▶ _GEZEIGTER TEXTAUSZUG_:

━━━━━━━━━━

Die Sparte siechte dahin
Nach einem mehr oder wenigen üppigen Abendessen im Speisewagen oder der billigeren Variante mit den von zu Hause mitgebrachten Stullen und nach den ersten wohligen Seufzern "Endlich Urlaub" schlummerten zum monotonen Ratatamm, Ratatamm der Räder nicht nur die Kinder schnell und selig ein. Die Reisenden bekamen selten etwas von den oftmaligen langen Stopps mit, zu denen der Autozug nachts gezwungen war. Denn in der Zughierarchie war er so weit unten angesiedelt, dass er selbst ellenlange Güterzüge passieren lassen musste.
Dafür setzten die Urlauber sich am nächsten Morgen ausgeschlafen hinters Lenkrad zur kurzen Schlussetappe in Frankreich, Italien oder sonst wo – und gewannen auf diese Weise bei Hin- und Rückfahrt quasi zwei Urlaubstage hinzu. Finanziell wog der Fahrpreis die gesparten Übernachtungen zwar beileibe nicht auf. Die Zeitersparnis und die stressfreie Anreise ohne Staus und quengelnde Kinder auf den Rücksitzen beruhigten aber das Gewissen ob des teuren Bahntarifs.

━━━━━━━━━━

▶ _AUSGANGSDATEN_:
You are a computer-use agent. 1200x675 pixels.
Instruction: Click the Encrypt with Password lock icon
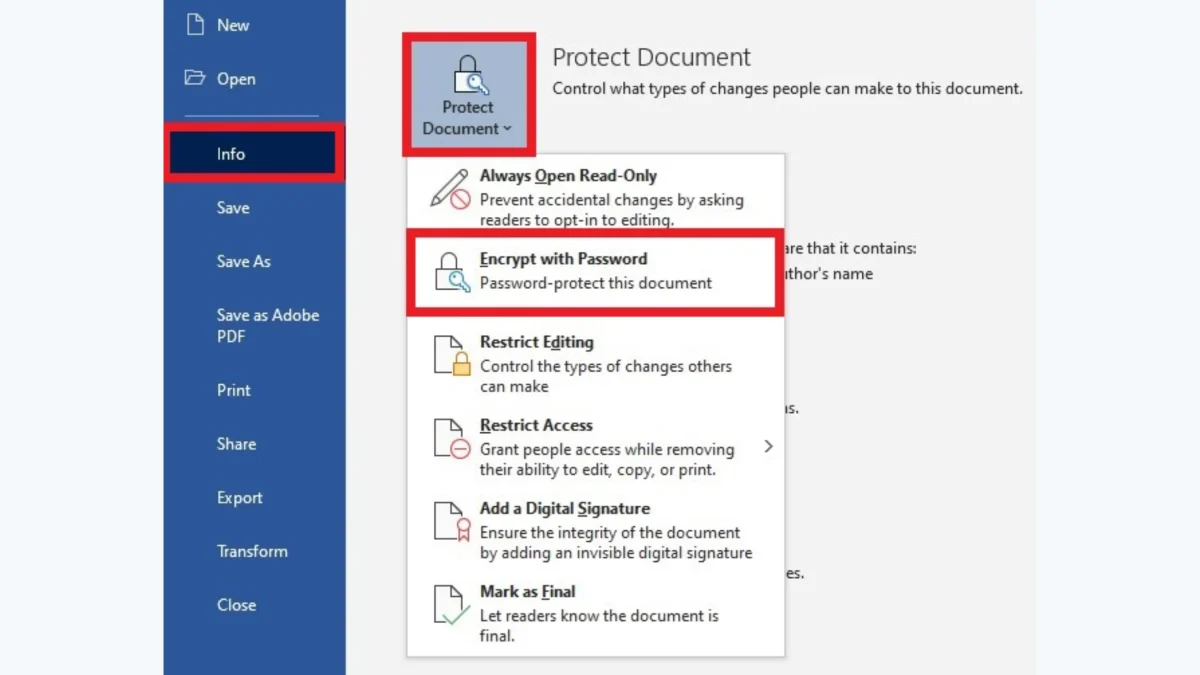451,271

━━━━━━━━━━

▶ _DEINE AUFGABE_:
Beantworte diese Fragen zum Textauszug über den Autozug jeweils kurz.
1. Warum musste der Autozug nachts oft lange halten?
2. Wie viele Urlaubstage gewannen die Reisenden bei Hin- und Rückfahrt quasi hinzu?
3. Was beruhigte das Gewissen angesichts des teuren Bahntarifs?
Die Auflistung steht in keinem Zusammenhang mit dem Textauszug.

▶ _ERGEBNIS DER AUFGABE_:
1. Er stand in der Zughierarchie so weit unten, dass er selbst ellenlange Güterzüge passieren lassen musste.
2. Zwei Urlaubstage.
3. Die Zeitersparnis und die stressfreie Anreise ohne Staus und quengelnde Kinder auf den Rücksitzen.